▸ Your task: Collect every line of the rows below that contains the word "width", and reproduce each of those lines unchanged.

▸ Given entries:
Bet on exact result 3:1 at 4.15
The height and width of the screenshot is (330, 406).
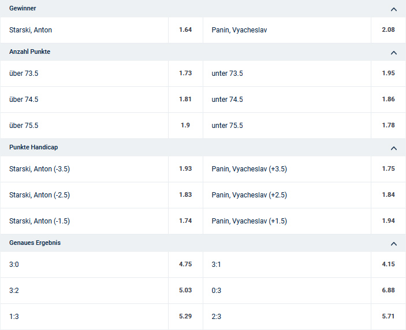388,265
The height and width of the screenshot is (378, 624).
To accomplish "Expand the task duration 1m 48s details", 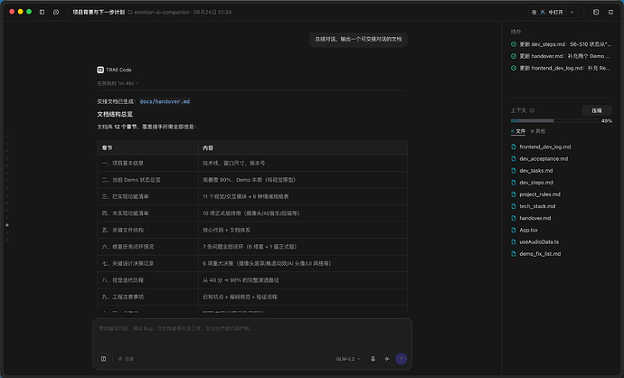I will 118,83.
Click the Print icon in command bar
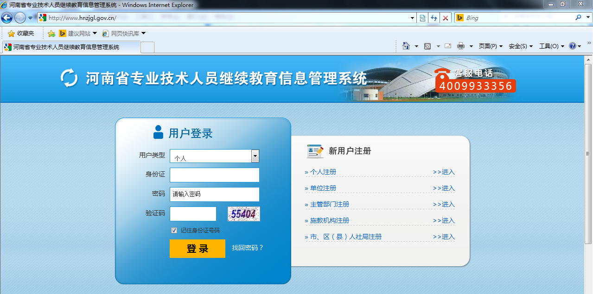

▸ Exercise output:
The height and width of the screenshot is (330, 406).
The height and width of the screenshot is (378, 624).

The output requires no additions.